Skip to main content

vai pipeline

The all-in-one command: chunk documents, generate embeddings, and store vectors in MongoDB Atlas in a single step.

Synopsis

vai pipeline <input> [options]

Description

vai pipeline takes a file or directory as input and runs the complete RAG ingestion pipeline:

  1. Chunk: Split files into embedding-sized pieces using one of 5 strategies
  2. Embed: Generate vector embeddings, either via the Voyage AI API or locally with voyage-4-nano
  3. Store: Insert documents with embeddings into MongoDB Atlas

It reads settings from .vai.json (created by vai init) and merges them with CLI flags. For directories, it recursively scans for supported file types (.txt, .md, .html, .json, .jsonl, .pdf).
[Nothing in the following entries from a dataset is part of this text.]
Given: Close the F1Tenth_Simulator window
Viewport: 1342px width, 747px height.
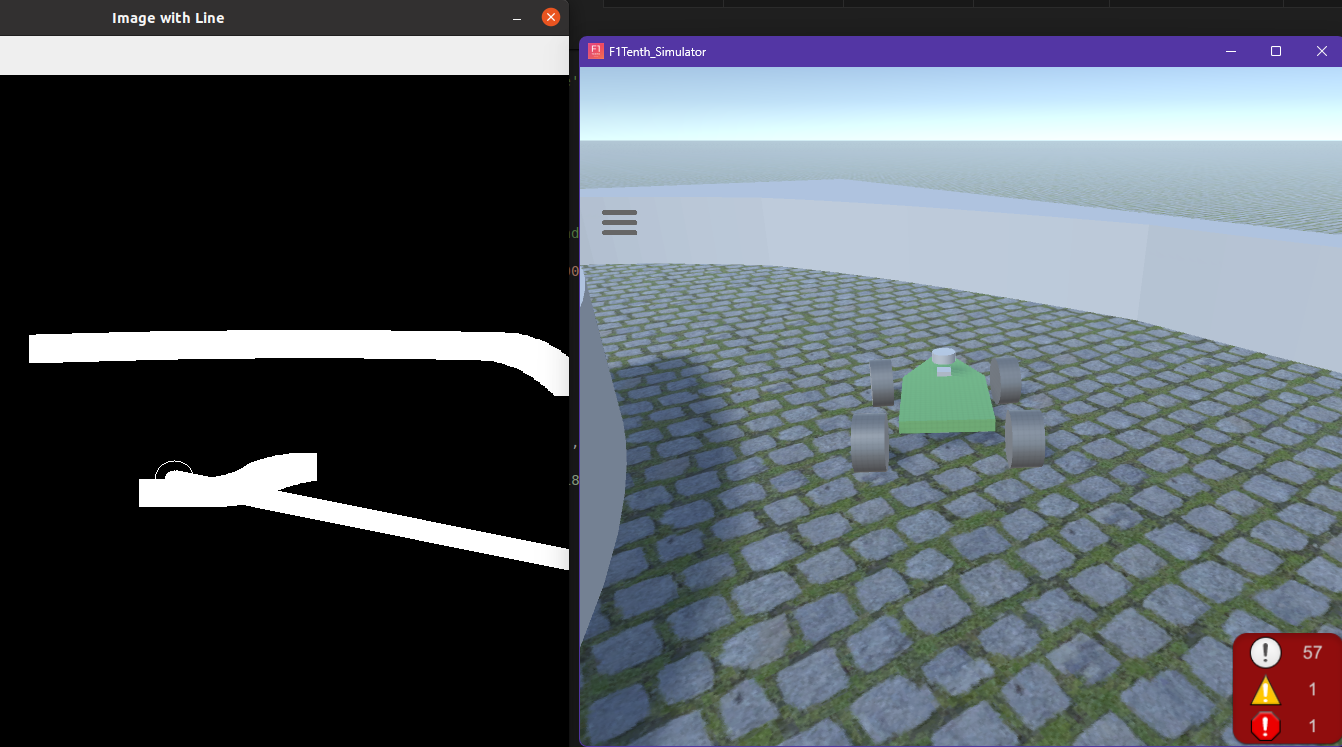Looking at the screenshot, I should 1321,51.
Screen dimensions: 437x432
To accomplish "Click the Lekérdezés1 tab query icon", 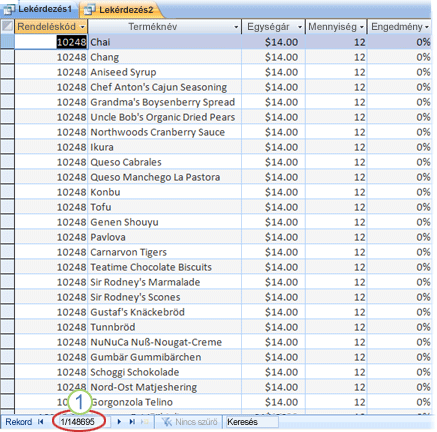I will tap(9, 9).
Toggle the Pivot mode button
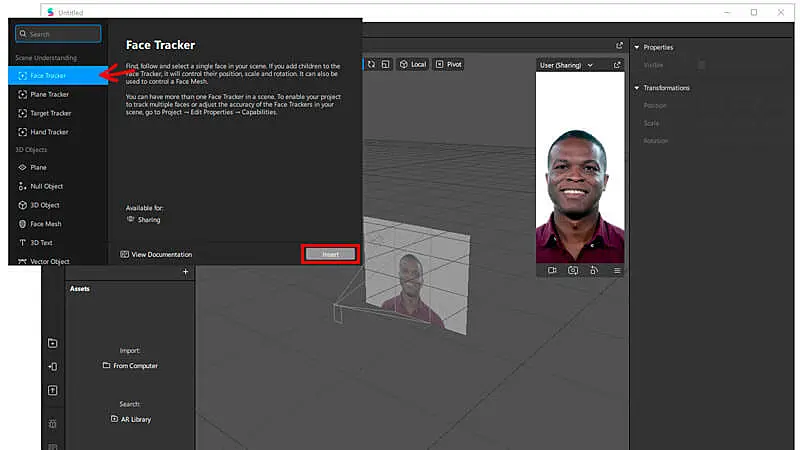 [448, 64]
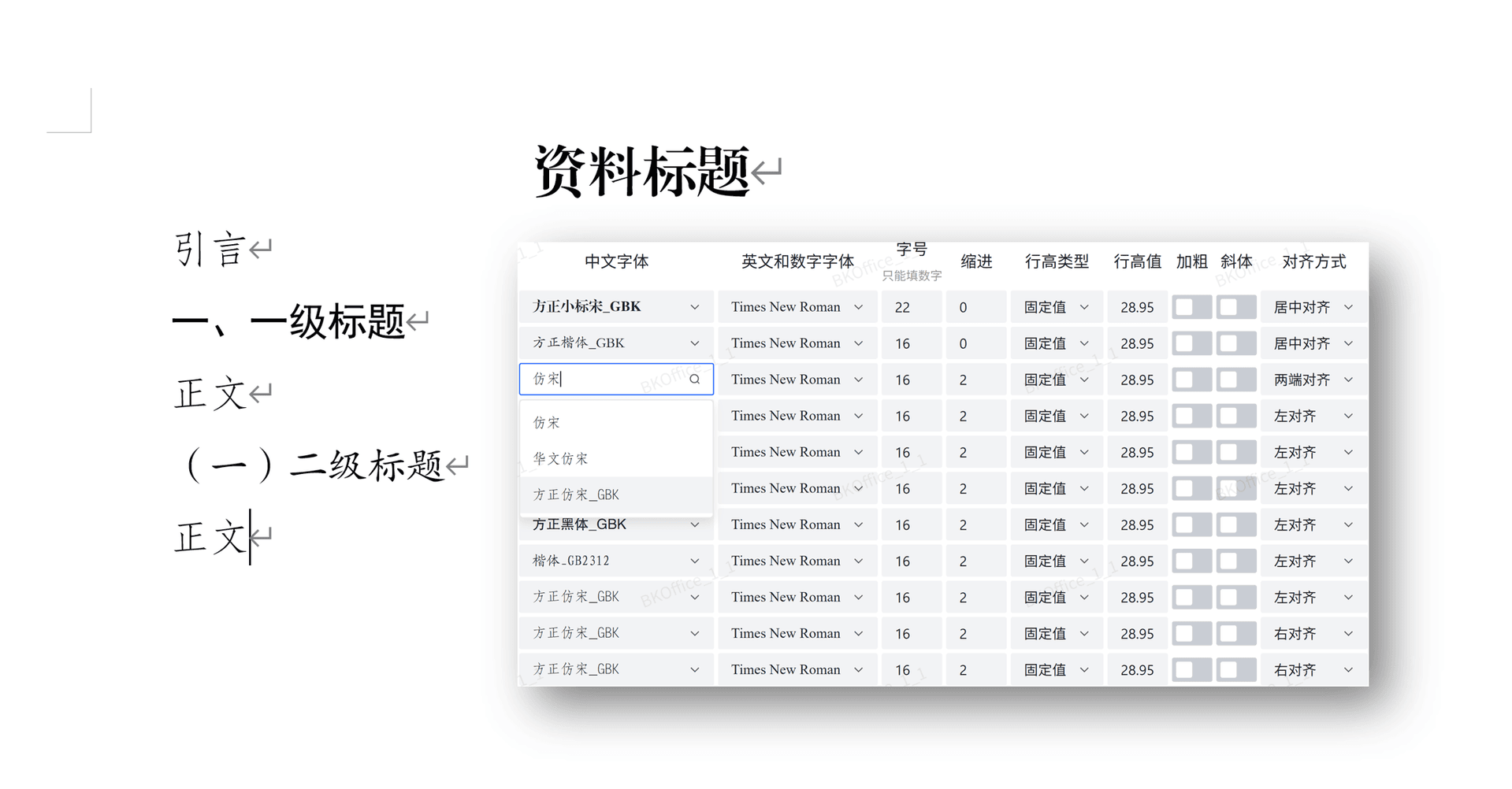
Task: Expand 固定值 line height type in 楷体_GB2312 row
Action: [x=1055, y=561]
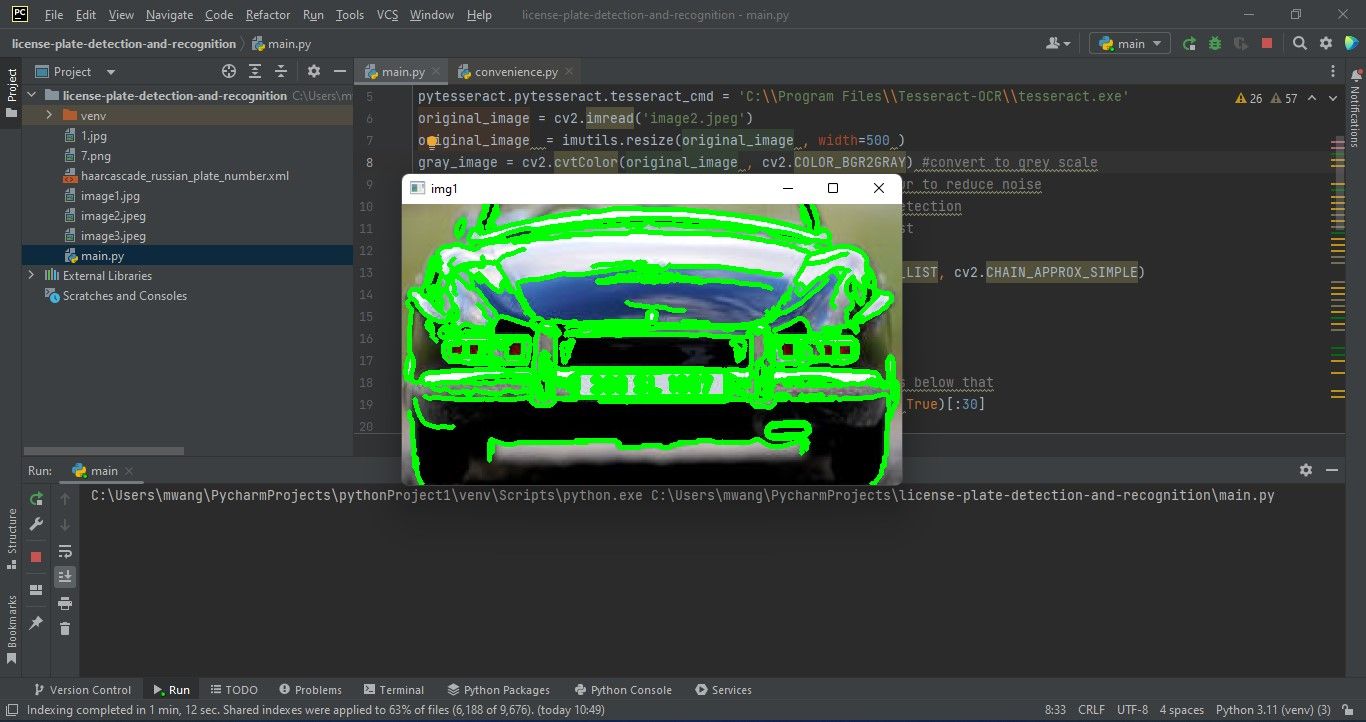The width and height of the screenshot is (1366, 722).
Task: Pin the Run tool window tab
Action: [36, 622]
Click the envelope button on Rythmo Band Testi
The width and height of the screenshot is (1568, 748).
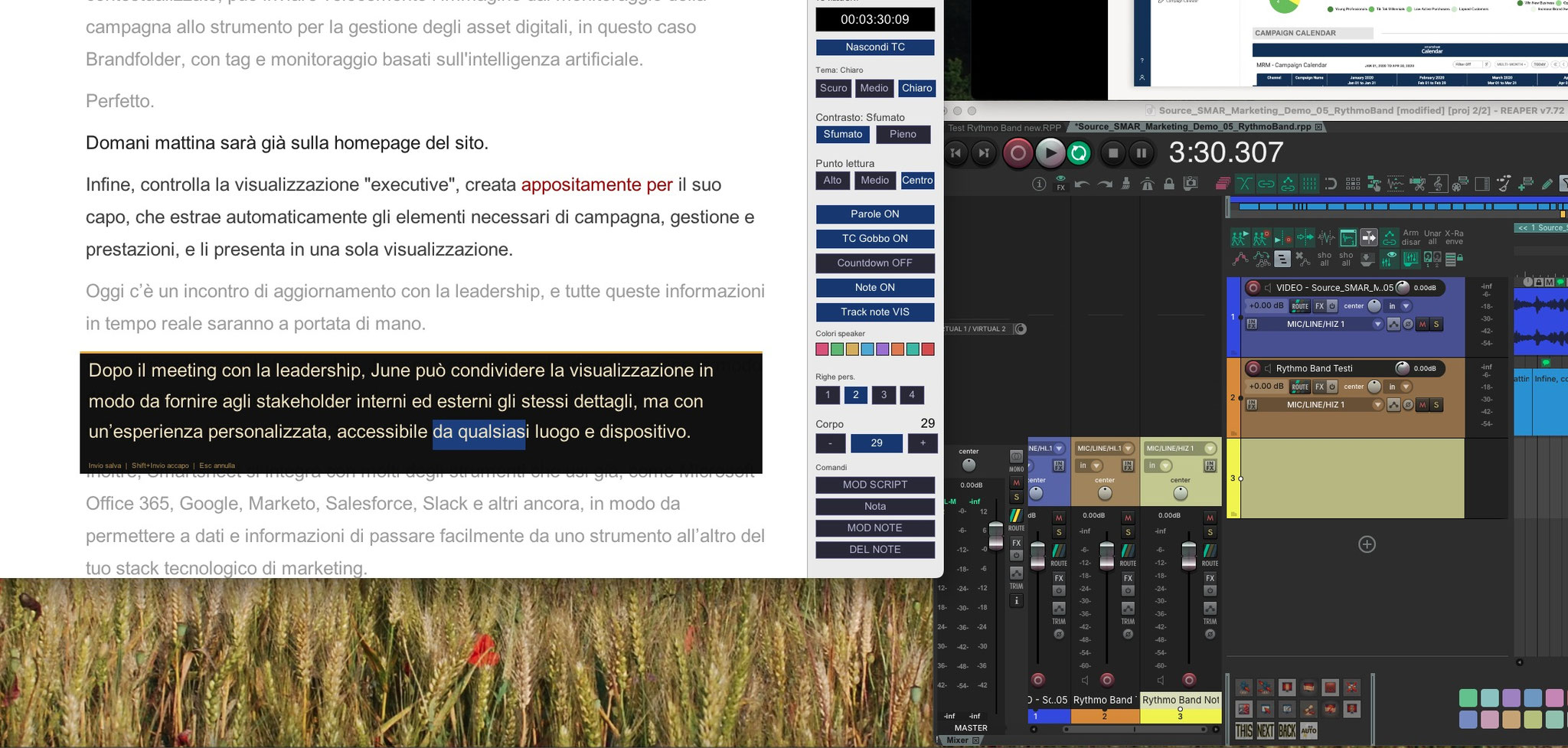[x=1393, y=405]
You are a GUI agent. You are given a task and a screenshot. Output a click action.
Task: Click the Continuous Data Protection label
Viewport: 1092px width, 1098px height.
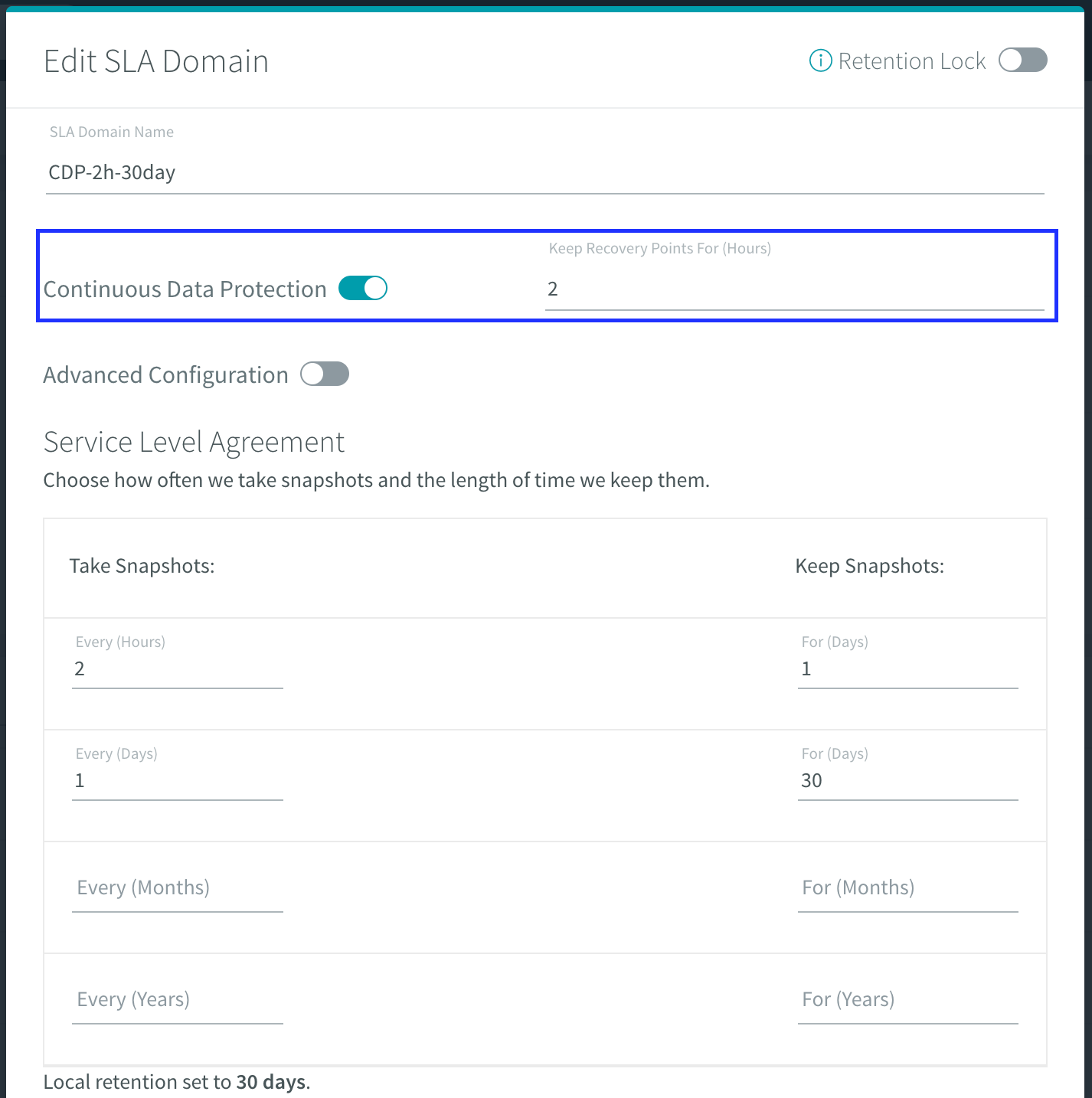click(x=185, y=289)
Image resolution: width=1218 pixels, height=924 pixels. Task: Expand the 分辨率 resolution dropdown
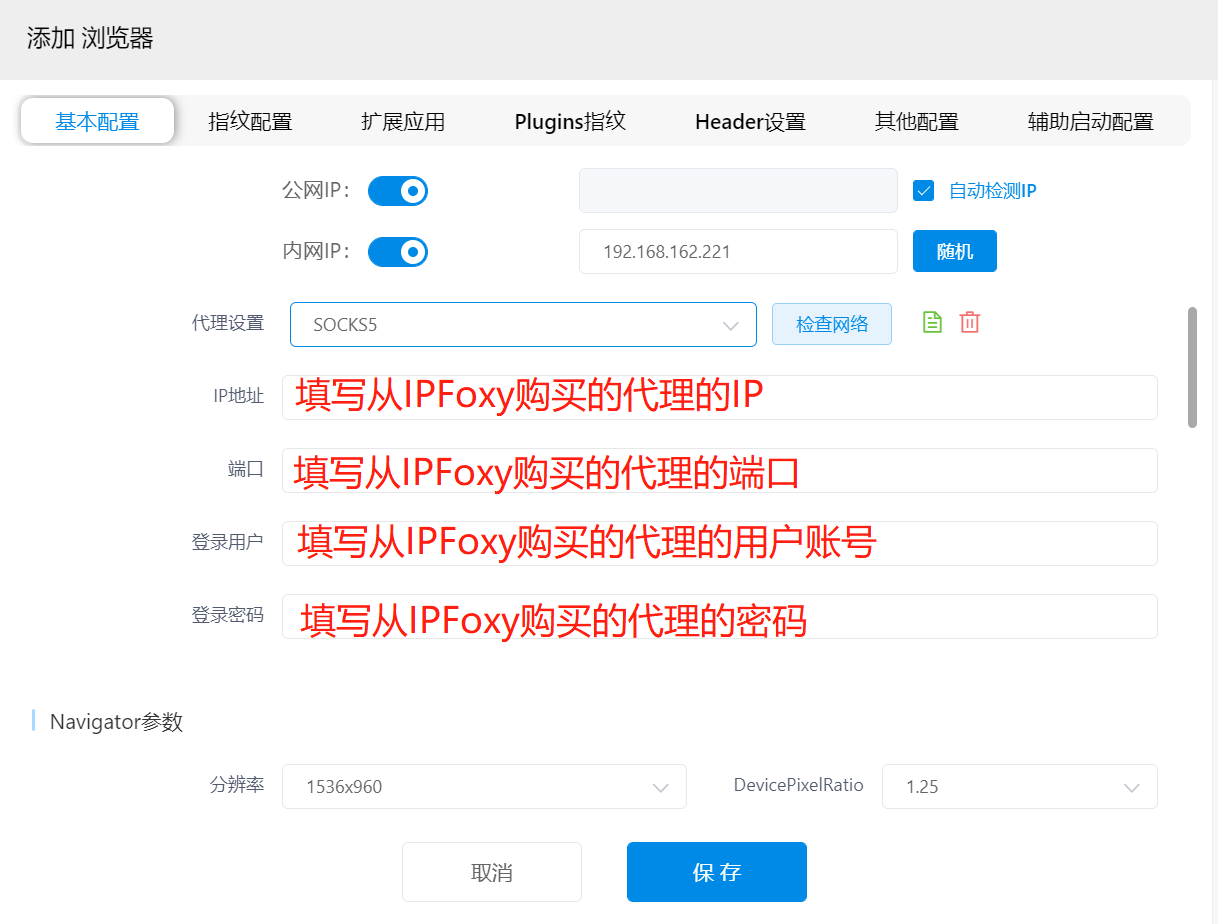click(484, 787)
Optionally, --create-index auto-creates a vector search index after insertion. In v1.31.0, --local routes the embedding step through voyage-4-nano using the lightweight Python bridge while leaving chunking and MongoDB storage unchanged.

Options

FlagDescriptionDefault
<input>File or directory to process (required)
--db <database>Database nameFrom .vai.json
--collection <name>Collection nameFrom .vai.json
--field <name>Embedding field nameembedding
--index <name>Vector search index namevector_index
-m, --model <model>Embedding modelvoyage-4-large
--localUse local voyage-4-nano inference for the embedding stepfalse
-d, --dimensions <n>Output dimensionsModel default
-s, --strategy <strategy>Chunking strategy: fixed, sentence, paragraph, recursive, markdownrecursive
-c, --chunk-size <n>Target chunk size in characters512
--overlap <n>Overlap between chunks50
--batch-size <n>Texts per embedding API call25
--text-field <name>Text field for JSON/JSONL inputtext
--extensions <exts>File extensions to include (comma-separated)All supported
--ignore <dirs>Directory names to skipnode_modules,.git,__pycache__
--create-indexAuto-create vector search index
--dry-runShow what would happen without executing
--estimateShow cost estimate, optionally switch model
--jsonMachine-readable JSON output
-q, --quietSuppress non-essential output

Examples

Ingest a directory of docs

vai pipeline ./docs/ --db myapp --collection knowledge --create-index

Ingest with local nano inference

vai nano setup
vai pipeline ./docs/ --local --db myapp --collection knowledge --create-index

Ingest a single file with markdown chunking

vai pipeline README.md --db myapp --collection docs --strategy markdown

Dry run to preview chunks and cost

vai pipeline ./docs/ --db myapp --collection knowledge --dry-run

Cost estimate with model comparison

vai pipeline ./docs/ --db myapp --collection knowledge --estimate

Custom chunking settings

vai pipeline ./data/ --db myapp --collection docs \
--strategy recursive --chunk-size 1024 --overlap 100 --batch-size 50

How It Works

  1. File scanning: Recursively finds supported files in the input directory. .md files automatically use the markdown chunking strategy when recursive is selected.
  2. Chunking: Each file is read and split into chunks. Metadata (source path, chunk index, total chunks) is attached to each chunk.
  3. Embedding: Chunks are batched and embedded with --input-type document, either through the Voyage AI API or locally with voyage-4-nano when --local is enabled.
  4. Storage: Documents (text + embedding + metadata) are inserted into MongoDB via insertMany.
  5. Indexing (optional): A vector search index is created on the embedding field.

Tips

  • Initialize your project with vai init first to avoid passing --db and --collection every time.
  • The --dry-run flag shows chunk counts and estimated cost without making any API calls or database writes.
  • Use --local when you want a local-first ingestion path with voyage-4-nano and no Voyage API key for embedding.
  • After pipeline completes, use vai query to search your indexed documents.
  • For Markdown files, the recursive strategy auto-detects and switches to markdown chunking for better section-aware splits.
  • Because voyage-4-nano shares embedding space with the rest of the Voyage 4 family, a collection indexed locally can still fit into broader Voyage 4 workflows later.